--- TEXT SEGMENT ---
So I definitely approached the senior level early and built them into the idea of how this will work and gave them reassurances. My word really that they’re going to get at least the same scenario they’re on now or a more favourable one. And then we went down a few layers and then closer to the sale then the last batch will know. But you need to balance that fine line between scaring people off or shocking them. And especially in the culture that we’re predominantly working with which is in the Philippines’ culture. They don’t deal well with surprises. And I’d say even in the western world employees generally don’t like to get too surprised. It’s nice to feel like you’ve been an insider than an outsider in your own company.
Joanna: Yeah. And you talk about the specifics of an online business but I really think everything that you’re talking about here is as relevant to any service business, not just online businesses. Any business where there’s a high dependency on the staff and the staff staying on and the knowledge bank of those staff in a new buyer taking on the business into the future. So what surprised, if anything, what surprised you about the process? Obviously you had done a lot of research before the sale as you’ve spoken about, to understand the whole sale process. But was there anything in the process that you found surprising?
Be aware of the surprises in place
James: I think I sort of anticipated most of the things. I imagine the things that might surprise other people would be that almost always when you’re selling a business there can be a sliding scale of how easy or difficult it is for handing over that business or agreeing, before you hand over, agreeing on the sale terms. So obviously there’s your price, and then there’s what do you actually get, and then there’s the legal paperwork side of it, and the trust factor and the payment terms – these sort of things can get interesting.
Generally, I’ve found you can get green lights through most of the process. And then one or two things will stick or hang to the point where you almost call it off. It has happened to me a few times and I now look for that. And I think it would probably shock first time sellers that it can all seem like it’s going great and then there’s one little hook or gotcha or third party or legal technicality or advice from a lawyer or accountant that throws a curly one through the system. I’ve experienced it a couple of times where you get right to that last little bit when it is really hoping it’s all done and dusted. And then there’s this one more sticking point. And it makes you feel frustrated. So close and then these little things happen. So I would expect that. Look out for it.
---
▶ SHORT PROBLEM: Please carry on the interview about selling a business, picking up right after its last sentence. The items that come next have nothing to do with the interview about selling a business.
--- ENTRIES ---
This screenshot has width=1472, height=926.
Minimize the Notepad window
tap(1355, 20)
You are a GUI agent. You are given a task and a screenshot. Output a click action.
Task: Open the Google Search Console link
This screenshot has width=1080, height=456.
---
▶ REPLY TO THE TASK:
You’re going to go through a lot of emotion because through the process of making your business very attractive for someone to buy as an entrepreneur we often see all the opportunity and all the extra potential because to sell a business often we’re going to show the buyer how much potential there is just lurking under the hood that can be tapped with very little effort. And then we start thinking what if I keep it and do these things? Am I insane? Would I buy this business? And sometimes we’d say yeah, I’d actually buy this business. Why am I selling it? And we get right to that sort of psychological battle of having to let go.
So I looked for other reasons why I’m selling to really reinforce that, which are also great ways to help your team feel good about it too. So for me a significant one was the split focus that I had between multiple business divisions. And I know that whoever was buying a business if they just focused on that, could do a better job with it than what I was doing, spending a fraction of my time on the business. Then I looked at other things like you know if I keep the business and things don’t change or the market changes unfavourably I could significantly reduce my asset here. So it’s time to get out for that. But I would just say the biggest surprise people could expect is for things not to run smoothly throughout the process.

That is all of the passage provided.